[PC] Le chaînon manquantMalgré son désir intense de rejoindre le Grand Lien, après cinq longues années dans l'espace, Nuno attendit le départ de son dernier membre d'équipage avant de débarquer. Il observa les Jem’Hadars s'engouffrer dans la base, suivis par Adiss, son Premier officier vorta, puis il mit enfin pied à terre, caressant légèrement la coque du vaisseau d'une main à la peau craquelée tandis que la porte se refermait derrière lui.
Il avait quitté le Lien de nombreuses années auparavant pour une mission plutôt controversée. Il s'était donné pour objectif de mener une petite compagnie de Vortas et de Jem’Hadars dans une mission d'exploration au plus profond du quadrant Gamma. Lorsqu'il fallut leur attribuer un vaisseau d'exploration et que Nuno se proposa, lui – un Changeant – pour les accompagner, la décision fit bien des remous au sein du Lien. Il les convainquit que son équipage trouverait de formidables ressources, de nouvelles espèces que le Dominion pourrait absorber, et même une planète capable d'accueillir un nouveau Lien.
Un Vorta pouvait mener des Jem’Hadars avec succès dans de nombreux domaines, mais l'exploration, la recherche et l'étude de l'inconnu – cela demandait une certaines
ouverture d'esprit. Un serviteur ne pouvait pas diriger une telle mission. Elle nécessitait une volonté que seul un Fondateur pouvait posséder. Sa passion inonda le Lien, si bien qu'au moment où il s'en scinda pour sélectionner son équipage, il n'y avait plus aucune objection.

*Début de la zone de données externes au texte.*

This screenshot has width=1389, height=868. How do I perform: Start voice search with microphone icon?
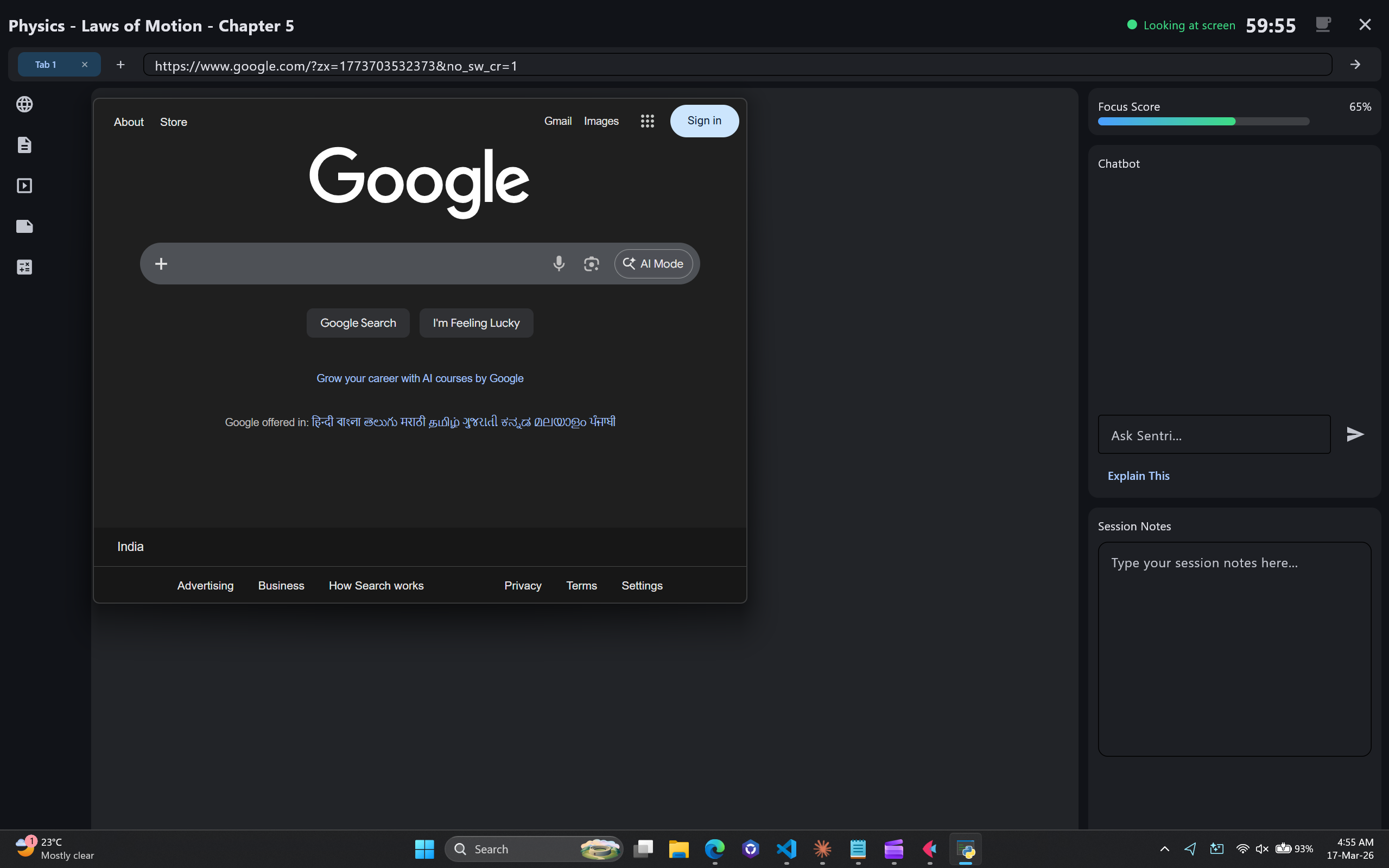[x=559, y=263]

Son vaisseau n'avait pas été baptisé au moment de l'embarquement, mais Adiss l'appelait
Palanquin, puisqu'il transportait un dieu. Nuno avait trouvé ce nom approprié et avait autorisé cet usage à son Premier officier. Peu de temps après, il se choisit un nom ; bien que les Vortas et les Jem’Hadars aient l'habitude de l'appeler « Fondateur » chaque fois qu'il était nécessaire de s'adresser directement à lui, les autres espèces inférieures n'étaient pas si enclines à les imiter. Des données provenant d'autres quadrants suggéraient qu'un nom propre rendaient les relations diplomatiques plus aisées avec ces êtres primitifs. Si son nom avait une signification, il l'ignorait. Il aimait juste sa sonorité.

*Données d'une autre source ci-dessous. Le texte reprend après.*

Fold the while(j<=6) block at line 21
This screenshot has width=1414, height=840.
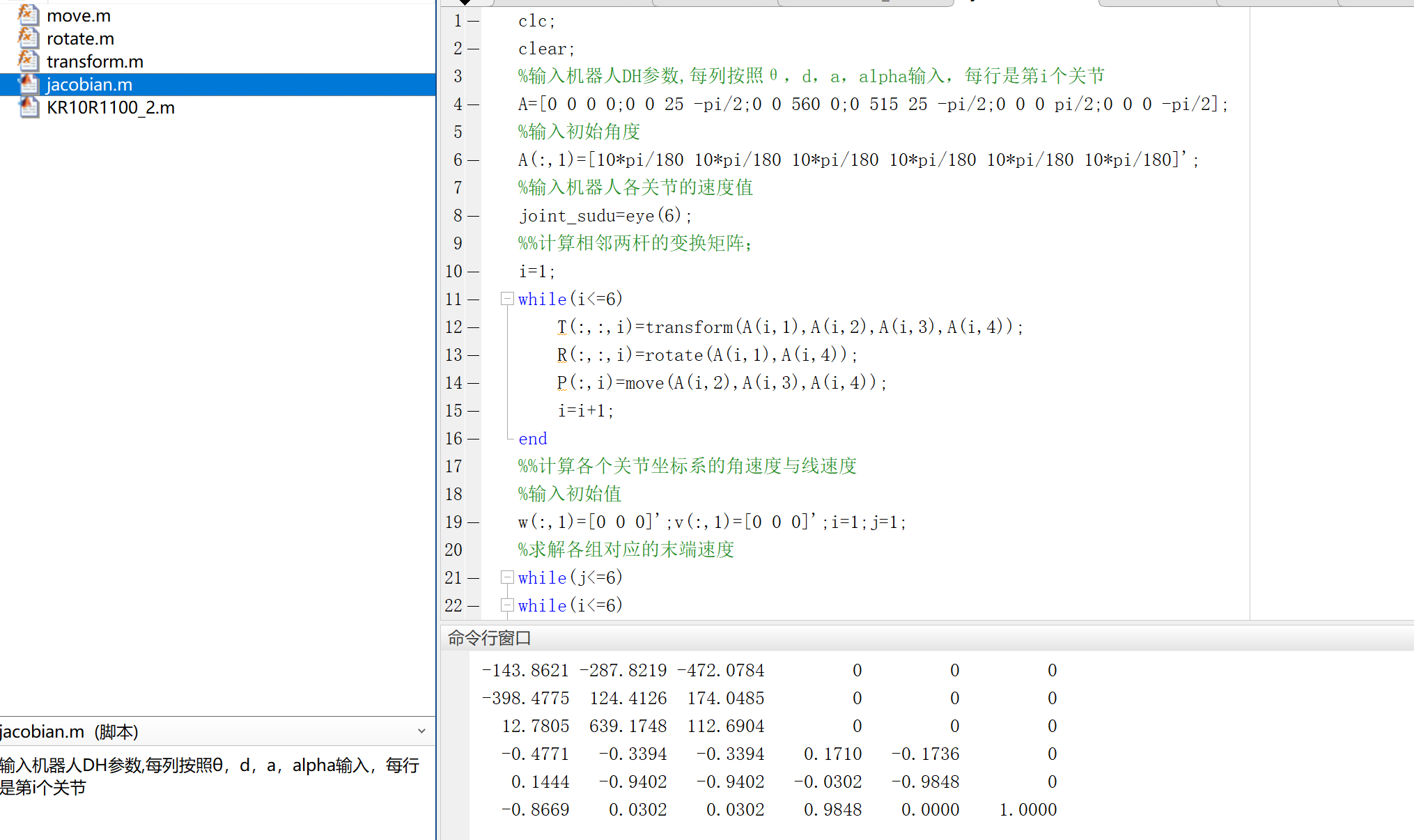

Les Jem’Hadars, avec à leur tête un Premier compétent du nom de Irit’Ikan, étaient à la fois robustes et parfaitement adaptés aux voyages à longue distance. Ils nécessitaient également moins de kétracel blanche pour atteindre le meilleur de leurs performances, ce qui rendait ce voyage sans précédent aux confins de l'espace encore plus efficace.
Nuno et son équipage avaient enduré beaucoup d'épreuves au cours de leur mission, et le nombre de Jem’Hadars à bord de son vaisseau était d'ailleurs bien inférieur à son effectif initial. Ils avaient été abordé par d'étranges créatures gazeuses ; affronté des tempêtes de radiations intenses, et survécu un temps, échoués sur une planète morte, abandonnée par son étoile. Lorsque les provisions se firent rares, Irit’Ikan se porta volontaire pour donner ses rations de kétracel blanche, et Nuno l'aida à traverser la période habituellement fatale de sevrage, jusqu'à ce que Adiss (Adiss 5 pour être exact) ne trouve un produit de substitut. Avec le temps, Nuno connaissait le nom de chacun de ses soldats jem'hadars et avait appris à respecter l'audace et les qualités de meneur d'Adiss. Ils avaient affronté des épreuves difficiles ensemble, et maintenant ils pouvaient profiter d'un repos bien mérité.
Tandis que Nuno sortait du hangar, un Vorta l'approcha candidement. Il regardait Nuno avec des yeux emplis de ferveur, et il se courba légèrement. Il donna à Nuno toute la déférence qui lui était due, mais en tant que porte-parole de la Changeante connue simplement sous le nom de la Fondatrice, ce serviteur avait droit lui aussi à quelques égards.
« Je suis honoré de vous recevoir, Fondateur, dit le Vorta. J'espère que votre longue mission vous fut agréable, et que vous avez de nombreuses histoires passionnantes à partager avec votre peuple. »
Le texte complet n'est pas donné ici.